“Being generous in speaking of another’s work doesn’t mean “heaping praise”. It means delivering the critique from a place deeper than the insignificant nitpicking that comes so easily, deeper still from a place that harbors no envy, and even further down where the critique is offered in a genuine effort to improve the project, to the benefit of the discipline as a whole. Everyone wins.”
Design blogs, like DesignNotes, Design Observer, Ace Jet 170, Grain Edit, and Swissmiss – to name just a few – are such an inspiration. The breadth of the design community’s interests, the generosity, willingness to share, and sheer enthusiasm for what they do is remarkable.
I wish I saw more of this kind of online dialogue about publishing.
The best lit-blogs, like ReadySteadyBlog, and Sarah Weinman’s blog, Confessions of an Idiosyncratic Mind, rightly save their enthusiasm for writing and writers. But blogs that concern themselves with the business of books lack that kind of energy.
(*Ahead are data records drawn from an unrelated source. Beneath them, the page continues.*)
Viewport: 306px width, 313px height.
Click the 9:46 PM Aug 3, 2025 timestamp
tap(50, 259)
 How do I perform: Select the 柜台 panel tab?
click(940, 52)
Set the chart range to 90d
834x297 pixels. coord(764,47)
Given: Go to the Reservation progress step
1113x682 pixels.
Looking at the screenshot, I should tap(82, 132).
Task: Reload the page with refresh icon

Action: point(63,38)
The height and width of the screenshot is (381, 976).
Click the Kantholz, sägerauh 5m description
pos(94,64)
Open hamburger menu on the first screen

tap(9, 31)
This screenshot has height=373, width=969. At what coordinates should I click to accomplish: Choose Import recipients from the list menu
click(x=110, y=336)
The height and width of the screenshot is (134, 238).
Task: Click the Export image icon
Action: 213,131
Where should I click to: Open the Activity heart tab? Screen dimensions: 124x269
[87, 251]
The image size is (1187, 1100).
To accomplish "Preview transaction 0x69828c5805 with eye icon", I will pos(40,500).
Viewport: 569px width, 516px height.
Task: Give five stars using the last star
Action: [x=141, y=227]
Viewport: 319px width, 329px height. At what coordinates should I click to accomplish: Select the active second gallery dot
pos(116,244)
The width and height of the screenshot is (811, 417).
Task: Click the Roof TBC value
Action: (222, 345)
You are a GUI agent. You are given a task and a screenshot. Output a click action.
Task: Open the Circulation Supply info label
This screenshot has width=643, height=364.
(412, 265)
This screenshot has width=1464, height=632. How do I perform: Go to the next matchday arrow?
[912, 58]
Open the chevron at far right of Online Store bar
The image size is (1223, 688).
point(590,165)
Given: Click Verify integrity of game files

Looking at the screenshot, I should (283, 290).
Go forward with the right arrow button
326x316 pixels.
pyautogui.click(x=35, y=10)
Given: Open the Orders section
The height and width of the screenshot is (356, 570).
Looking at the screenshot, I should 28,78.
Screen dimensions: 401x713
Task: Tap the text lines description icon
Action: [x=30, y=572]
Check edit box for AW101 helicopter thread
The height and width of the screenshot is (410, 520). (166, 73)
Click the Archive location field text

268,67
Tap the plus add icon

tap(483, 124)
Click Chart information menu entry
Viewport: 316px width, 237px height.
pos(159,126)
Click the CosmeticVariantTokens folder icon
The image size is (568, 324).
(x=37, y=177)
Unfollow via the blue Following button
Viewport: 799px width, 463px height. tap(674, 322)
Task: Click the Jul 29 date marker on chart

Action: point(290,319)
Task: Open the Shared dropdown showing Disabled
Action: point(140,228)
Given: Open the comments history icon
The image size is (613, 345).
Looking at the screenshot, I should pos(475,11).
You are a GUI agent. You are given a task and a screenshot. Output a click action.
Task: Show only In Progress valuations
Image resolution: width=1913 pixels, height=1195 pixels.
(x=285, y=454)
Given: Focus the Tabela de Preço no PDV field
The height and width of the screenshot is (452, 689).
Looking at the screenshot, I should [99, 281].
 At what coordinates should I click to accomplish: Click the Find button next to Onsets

Although there are notable exceptions – James Bridle’s booktwo and Shelf Awareness come to mind – the book business seems to have very little to say for itself, and even less that is positive. We hear so little about the agents, publishers, editors, designers, publicists, sales reps and booksellers who just nail it. Instead our conversations are dominated by hell-in-a-handcart pessimists or told-you-so digital evangelists. We link to the same gossipy controversies and angry rants. We take cheap shots and wonder why we’re being marginalized by things that are more fun.
We seem short generosity and lacking in curiosity.
Publishing is not perfect, but we do some great stuff. Of course we should be critical, but we should do it to improve what we do, not to tear it down. To go back to Nam Henderson:
“we should, as a community of professionals, be able to expect respectful commentary, considered and generous… if something is bullshit, SAY SO… If someone is skating by on laziness, call them out and challenge them – positively – to make a better effort. And challenge yourself, in every critique, to be generous: reflect on what you’re seeing in the bigger context…, identify the elements that are good, apply the logic of the good parts to the overall scheme to see where improvements can be made. Think about how much effort you would want a critic to put into a comment made to you.”
I can’t say I am without fault. I’m as snarky as the next guy. But I hope — and strive — for something better.